If we wish to hide it from the NVMeTCP driver it will require us to duplicate 
the NVMeTCP logic of tracking the PDUs in the TCP stream.
In the positive case, when there are no DDGST errors, nothing is needed to be 
done in the NVMeTCP driver, but in the case of errors (or just in the case of 
out of order packet in the middle of the PDU), the DDGST will need to be 
calculated in SW and it seems wrong to us to duplicate it outside of the 
NVMeTCP driver.

> - Perhaps for setting up the offload per IO, recvmsg would be the
>    vehicle with a new msg flag MSG_RCV_DDP or something, that would hide
>    all the details of what the HW needs (the command_id would be set
>    somewhere in the msghdr).

Our design includes the following steps per IO:
- ddp_setup (register the command id and buffer to the HW)
- The existing flow which sends the command
- The existing flow of read_sock()
- ddp_teardown (for the per IO HW teardown, before posting the NVMe completion)

Using the recvmsg will only replace the read_sock() but this part in the NVMeTCP 
driver is not impacted by the offload design.
The ddp_setup is needed in order to set the command id and the buffer, and this 
needs to be done before or as part of the sending of command and prior to the 
receive flow.
In addition, without duplicating the tracking of the PDUs in the TCP stream, 
it is not possible to hide the teardown flow from the NVMeTCP driver.

> - And all of the resync flow would be something that a separate
>    ulp socket provider would take care of. Similar to how TLS presents
>    itself to a tcp application. So the application does not need to be
>    aware of it.

The resync flow requires awareness of TCP sequence numbers and NVMe 
PDUs boundaries.
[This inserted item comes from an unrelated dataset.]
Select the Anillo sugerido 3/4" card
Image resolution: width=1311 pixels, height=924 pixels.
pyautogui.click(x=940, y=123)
If we hide it from the NVMeTCP driver we would have 
to again duplicate NVMe PDU tracking code.
TLS is a stream protocol and maps cleanly to TCP socket operations.
NVMeTCP on the other hand is a request-response protocol. 
On the data path, it's not comparable.
While it could be done by contorting recvmsg() with new flags, adding input 
fields to the msghdr struct and changing the behaviour of uAPI, it will add 
a lot more friction than a separate ULP DDP API specifically made for this 
purpose.

> 
> I'm not sure that such interface could cover everything that is needed,
> but what I'm trying to convey, is that the current interface limits the
> usability for almost anything else. Please correct me if I'm wrong.
> Is this designed to also cater anything else outside of the kernel
> nvme-tcp host driver?

As part of this series, we are targeting the kernel nvme-tcp host driver, 
and later we are planning to add support for the kernel nvme-tcp target driver.
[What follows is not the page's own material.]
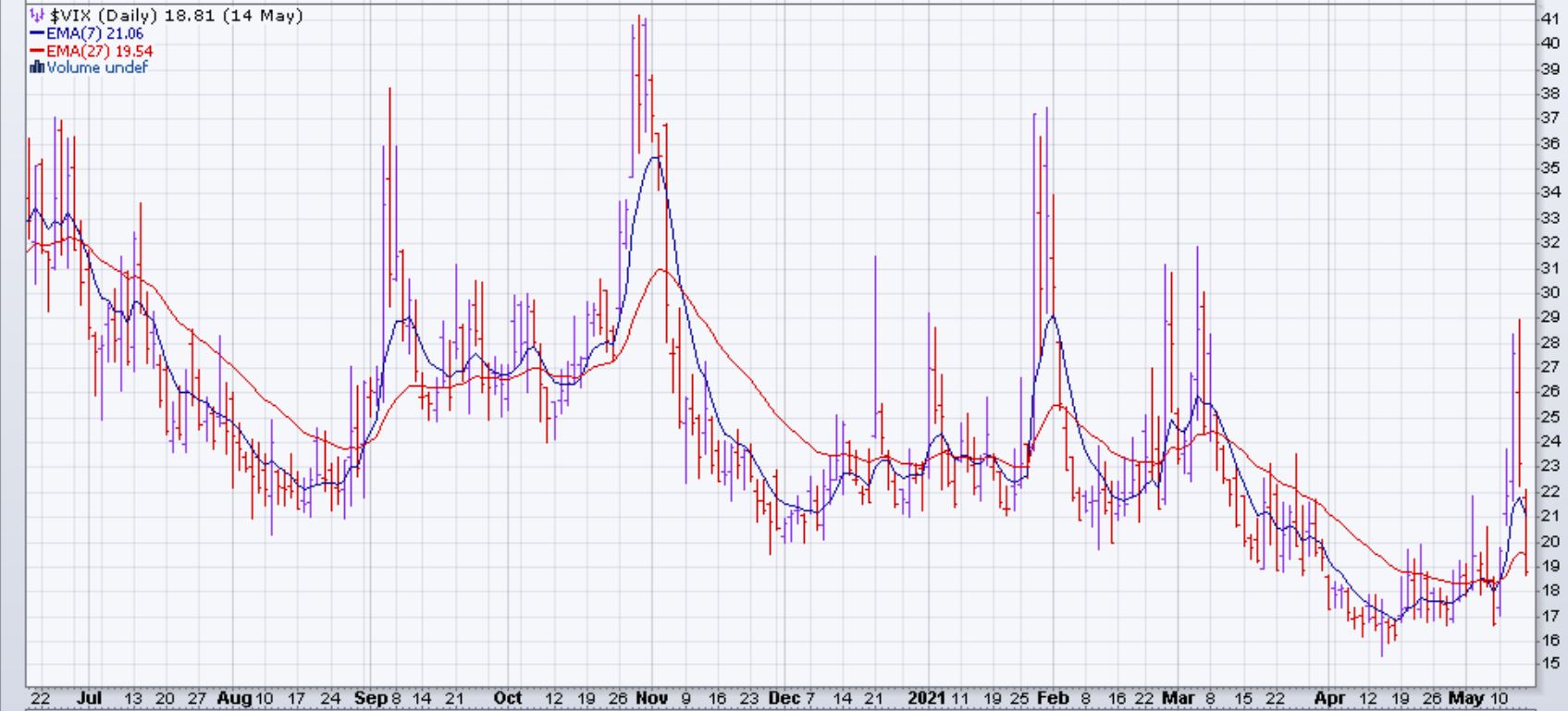Click the 41 value on price axis
The width and height of the screenshot is (1568, 711).
1549,18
The ULP layer was designed to be generic for other request-response based 
protocols.

> 
> > Compatibility
> > =============
> > * The offload works with bare-metal or SRIOV.
> > * The HW can support up to 64K connections per device (assuming no
> >    other HW accelerations are used). In this series, we will introduce
> >    the support for up to 4k connections, and we have plans to increase it.
> > * SW TLS could not work together with the NVMeTCP offload as the HW
> >    will need to track the NVMeTCP headers in the TCP stream.
> 
> Can't say I like that.

The answer should be to support both TLS offload and NVMeTCP offload, 
which is a HW limit in our current generation.

> 
> > * The ConnectX HW support HW TLS, but in ConnectX-7 those features
> >    could not co-exists (and it is not part of this series).
> > * The NVMeTCP offload ConnectX 7 HW can support tunneling, but we
> >    don’t see the need for this feature yet.
> > * NVMe poll queues are not in the scope of this series.
> 
> bonding/teaming?

We are planning to add it as part of the "incremental feature". 
It will follow the existing design of the mlx HW TLS.

> 
> >
> > Future Work
> > ===========
> > * NVMeTCP transmit offload.
> > * NVMeTCP host offloads incremental features.
> > * NVMeTCP target offload.
> 
> Which target? which host?

Kernel nvme-tcp host driver and kernel nvme-tcp target driver.